__Tujuan Tugas__.
(a) Ubah paragraf yang diawali "Seiring berjalannya waktu" dalam teks tentang peresean menjadi daftar singkat tanpa menghilangkan fakta utamanya.
(b) Menurut teks tentang peresean, senjata apa yang digunakan pepadu saat bertarung?
(c) Tentukan apakah setiap pernyataan berikut sesuai dengan teks tentang peresean. Jawab ya atau tidak, lalu kutip kata-kata teks yang menjadi penentunya.
(i) Pada masa kerajaan kuno, peresean dipakai untuk melatih prajurit sebelum berperang.
(ii) Masyarakat Sasak percaya bahwa makin banyak darah yang tumpah, makin lambat hujan turun.
(iii) Keputusan pekembar sering diabaikan oleh penonton.

== Kutipan Teks

Peresean Memukau, Identitasnya Budaya Lombok
Peresean, sebuah tradisi bela diri khas suku Sasak di Lombok, bukan sekadar adu ketangkasan fisik. Lebih dari itu, peresean adalah sebuah tontonan yang memukau, perpaduan antara seni, olahraga, dan ritual adat yang sarat akan makna. Bagi mereka yang belum pernah menyaksikannya secara langsung, peresean mungkin terlihat brutal. Dua orang “petarung” atau pepadu, berhadapan dengan senjata rotan (penjalin) dan perisai kulit kerbau (ende), saling memukul untuk menjatuhkan lawan. Namun, di balik adu fisik yang intens itu, tersimpan filosofi mendalam yang mengakar kuat dalam kebudayaan Sasak.
Asal-Usul dan Makna Historis
Secara historis, peresean diyakini telah ada sejak era kerajaan-kerajaan kuno di Lombok, tradisi ini berfungsi sebagai ritual untuk melatih para prajurit sebelum mereka bertempur di medan perang. Pada masa itu, peresean adalah ajang untuk menguji keberanian, ketangkasan, dan strategi bertarung. Selain itu, peresean juga erat kaitannya dengan ritual adat, terutama untuk memohon hujan. Masyarakat Sasak percaya, semakin banyak darah yang tumpah dalam pertarungan, semakin cepat hujan akan turun membasahi bumi. Ritual ini melambangkan pertarungan antara maskulinitas dan alam untuk mendatangkan berkah.
Seiring berjalannya waktu, peresean tidak lagi digunakan sebagai media latihan prajurit, melainkan menjadi sebuah pertunjukan seni yang dilangsungkan dalam berbagai acara penting, seperti upacara perkawinan, peringatan hari besar, dan festival budaya. Meskipun demikian, nilai-nilai luhur dari peresean tetap dipertahankan. Pertarungan peresean bukanlah tentang dendam atau mencari musuh. Justru, tradisi ini dilangsungkan untuk menguji keberanian, kejantanan, dan sportivitas.
Peresean di Era Modern
Elemen lain yang membuat peresean begitu unik adalah peran pekembar atau wasit. Tidak seperti wasit pada umumnya, pekembar dalam peresean tidak hanya memimpin jalannya pertarungan, tetapi juga berfungsi sebagai semeton atau sesepuh yang bijaksana. Pekembar bertugas menjaga agar pertarungan tetap berjalan dalam koridor adat dan tidak sampai menimbulkan cedera serius. Keterampilan dan kearifan seorang pekembar sangat dihormati, dan keputusannya selalu dijunjung tinggi oleh para pepadu dan penonton.

====
== Daftar Catatan

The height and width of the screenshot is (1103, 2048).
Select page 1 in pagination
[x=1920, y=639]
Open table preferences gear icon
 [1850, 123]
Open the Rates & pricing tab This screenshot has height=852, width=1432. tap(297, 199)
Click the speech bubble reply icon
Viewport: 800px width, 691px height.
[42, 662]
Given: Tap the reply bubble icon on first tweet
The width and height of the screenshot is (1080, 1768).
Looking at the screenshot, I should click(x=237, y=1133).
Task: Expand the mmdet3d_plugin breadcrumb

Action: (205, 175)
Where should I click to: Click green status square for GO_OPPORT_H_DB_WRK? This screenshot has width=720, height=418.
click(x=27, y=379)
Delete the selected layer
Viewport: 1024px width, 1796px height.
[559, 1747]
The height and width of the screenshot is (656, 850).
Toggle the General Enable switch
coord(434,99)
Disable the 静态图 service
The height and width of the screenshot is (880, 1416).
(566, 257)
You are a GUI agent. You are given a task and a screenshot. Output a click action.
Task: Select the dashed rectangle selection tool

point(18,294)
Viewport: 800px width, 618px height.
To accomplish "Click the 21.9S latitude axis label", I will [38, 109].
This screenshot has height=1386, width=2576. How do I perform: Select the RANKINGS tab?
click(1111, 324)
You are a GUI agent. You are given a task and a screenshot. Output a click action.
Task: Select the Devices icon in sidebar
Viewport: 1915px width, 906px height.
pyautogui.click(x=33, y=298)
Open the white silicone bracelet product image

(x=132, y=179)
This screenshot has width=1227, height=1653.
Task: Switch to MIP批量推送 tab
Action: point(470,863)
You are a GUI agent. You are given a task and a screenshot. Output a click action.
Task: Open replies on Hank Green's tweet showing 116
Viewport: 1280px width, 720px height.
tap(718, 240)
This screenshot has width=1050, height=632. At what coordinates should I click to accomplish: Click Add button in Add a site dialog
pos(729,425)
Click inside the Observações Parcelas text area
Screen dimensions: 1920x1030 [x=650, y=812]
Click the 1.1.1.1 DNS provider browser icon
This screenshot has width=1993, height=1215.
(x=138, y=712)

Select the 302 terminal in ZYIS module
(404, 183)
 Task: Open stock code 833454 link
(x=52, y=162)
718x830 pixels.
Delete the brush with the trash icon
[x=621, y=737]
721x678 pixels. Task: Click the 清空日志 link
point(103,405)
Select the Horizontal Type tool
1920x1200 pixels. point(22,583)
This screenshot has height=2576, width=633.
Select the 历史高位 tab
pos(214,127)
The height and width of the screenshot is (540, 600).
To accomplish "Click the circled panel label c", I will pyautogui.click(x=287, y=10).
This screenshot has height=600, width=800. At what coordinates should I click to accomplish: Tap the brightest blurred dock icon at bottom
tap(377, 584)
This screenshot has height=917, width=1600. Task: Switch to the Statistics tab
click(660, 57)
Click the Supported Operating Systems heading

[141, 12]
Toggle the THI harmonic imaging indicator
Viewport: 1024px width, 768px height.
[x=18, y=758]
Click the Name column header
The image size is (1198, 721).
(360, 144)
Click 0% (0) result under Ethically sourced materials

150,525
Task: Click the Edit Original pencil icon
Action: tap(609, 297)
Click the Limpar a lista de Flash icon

====

__Jawaban Tiap Tugas__.
(a)
- Peresean tidak lagi menjadi media latihan prajurit.
- Kini peresean menjadi pertunjukan seni dalam acara penting, seperti upacara perkawinan, peringatan hari besar, dan festival budaya.
- Nilai-nilai luhurnya tetap dipertahankan.
- Pertarungannya bukan tentang dendam atau mencari musuh.
- Tradisi ini dilangsungkan untuk menguji keberanian, kejantanan, dan sportivitas.

(b) Senjata rotan yang disebut penjalin.

(c)
(i) Ya: "tradisi ini berfungsi sebagai ritual untuk melatih para prajurit sebelum mereka bertempur di medan perang"
(ii) Tidak: "semakin banyak darah yang tumpah dalam pertarungan, semakin cepat hujan akan turun membasahi bumi"
(iii) Tidak: "keputusannya selalu dijunjung tinggi oleh para pepadu dan penonton"